C’est ainsi qu’en lisant Psychogeography, on ne peut s’empêcher d’interroger nos propres pratiques, notre rapport à la ville, car il reste possible (la section du livre sur les psychogéographes actuels nous le rappelle), ici et maintenant, d’expérimenter la dérive, de jouer dans le labyrinthe ; cet essai en constitue une superbe invitation, et ce malgré l’uniformisation des lieux urbains (le syndrome Tativille), la vidéo-surveillance et l’hostilité grandissante envers le piéton. (3) Oui, la psychogéographie, en tant qu’elle implique une pratique et qu’elle réintroduit mystère, gratuité, jeu, merveilleux quotidien dans le rapport à la ville, est un antidote puissant à la banalisation, à l’ennui, au temps pesant, à la laideur de l’hégémonie du commerce, à tout ce cortège de passions tristes qu’on voudrait à la fois nous imposer et nous rendre désirables ! Par son travail de passeur, de pédagogue de l’enthousiasme, Coverley milite donc pour un autre rapport au lieu que celui qui nous est promis par les avancées de la marchandisation du monde, de l’équivalence généralisée, et dont la publicité évoquée plus haut donne un avant-goût malsain.

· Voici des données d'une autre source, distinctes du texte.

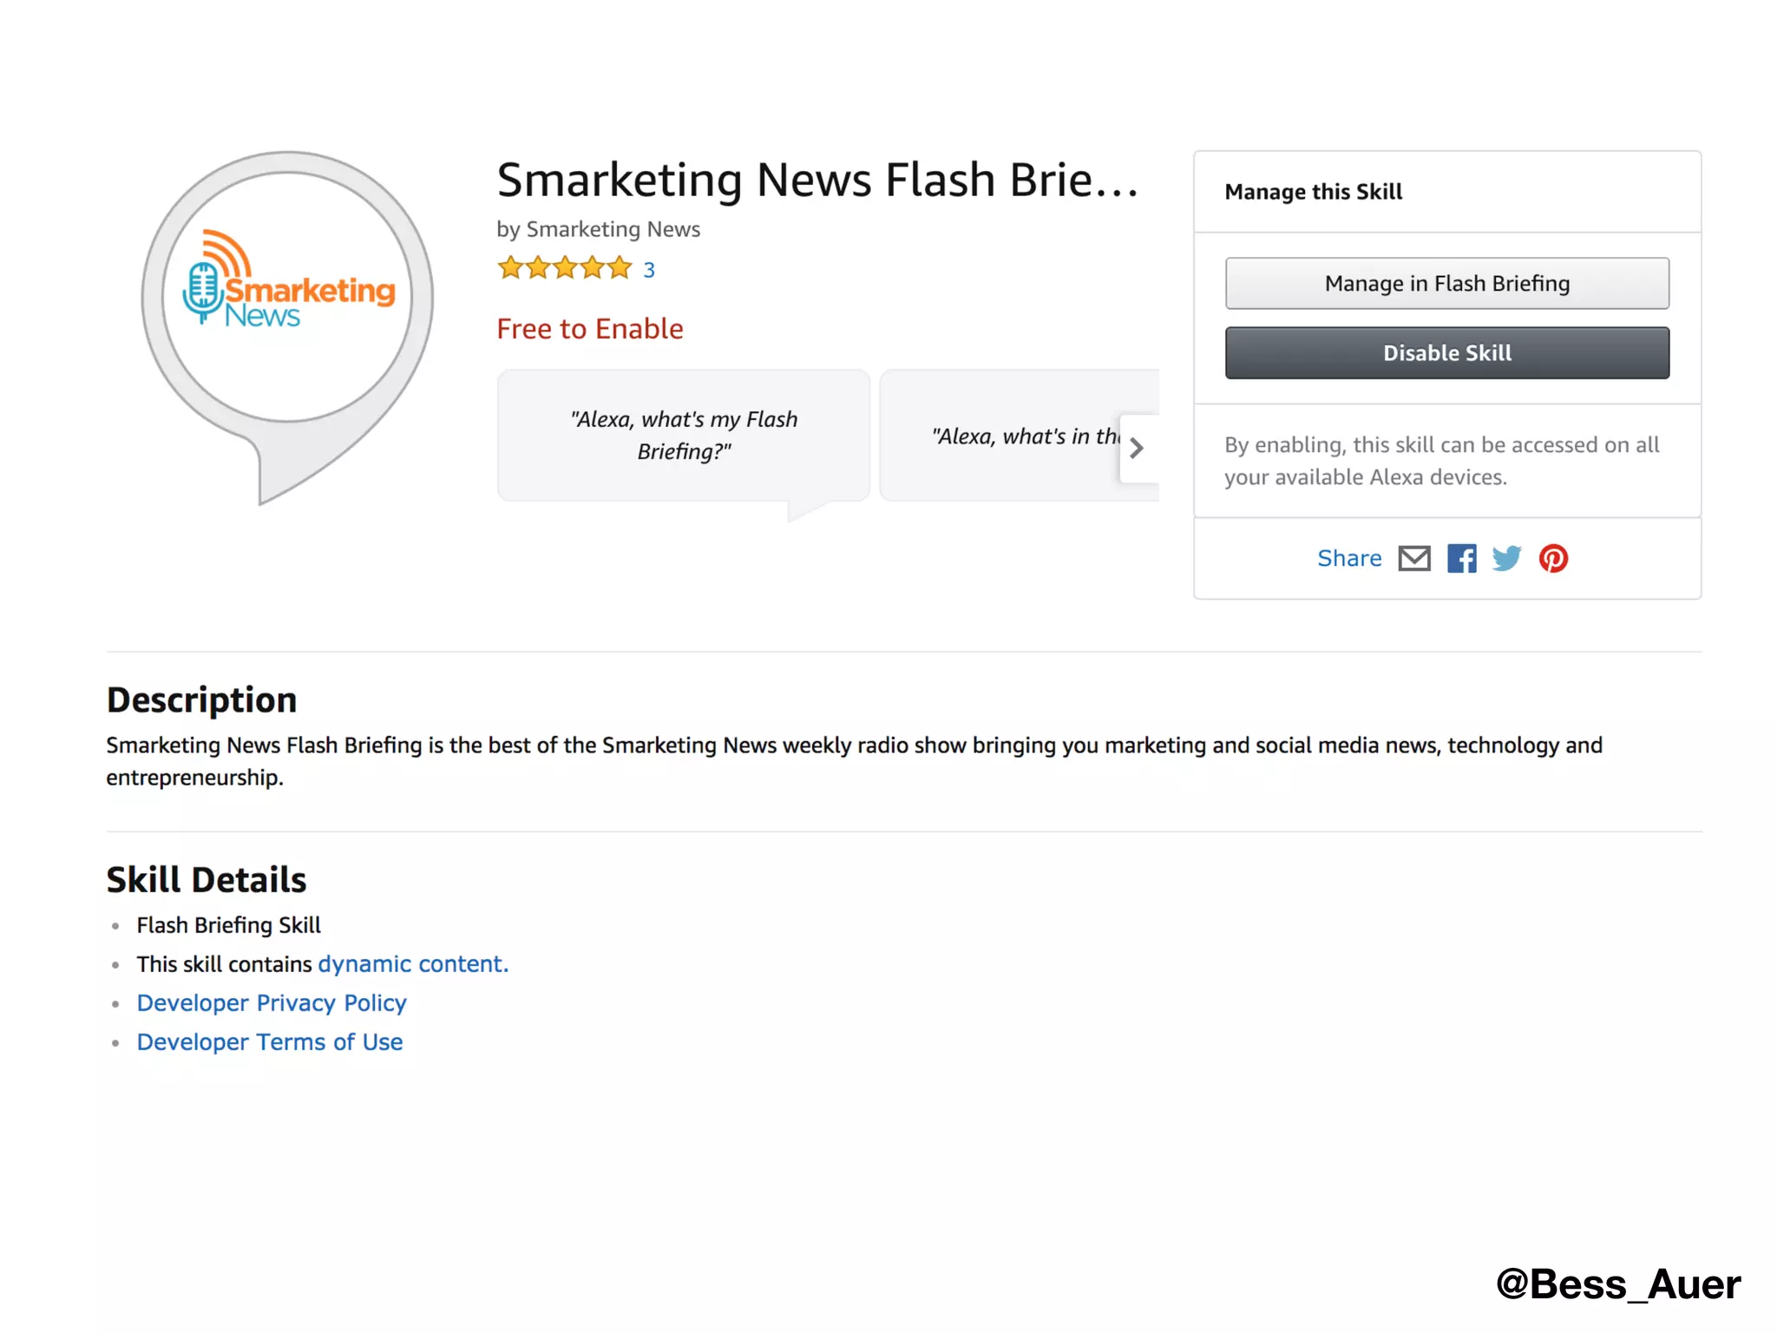Click the Smarketing News skill logo
The width and height of the screenshot is (1777, 1333).
tap(288, 297)
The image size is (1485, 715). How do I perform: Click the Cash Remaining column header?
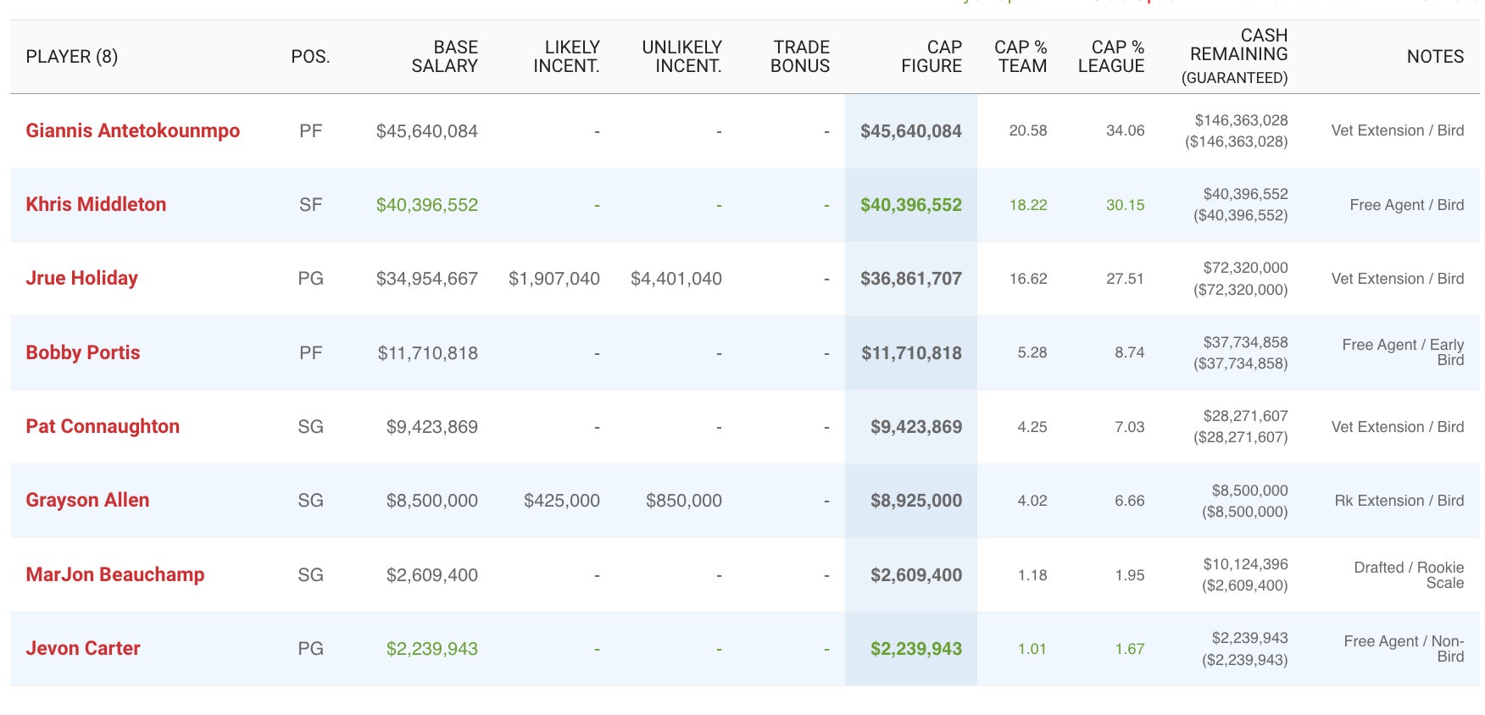point(1237,56)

Psychogeography est, en définitive, une excellente introduction à la psychogéographie... mais c’est aussi et surtout un livre de passion et de parti pris, c’est pourquoi j’en recommande vivement la lecture ! Uniquement en anglais pour l’instant ; éditeurs, suivez mon regard...
Mise à jour du 7 novembre 2011 : un lecteur nous signale la traduction en français du livre chez Les moutons électriques éditeur.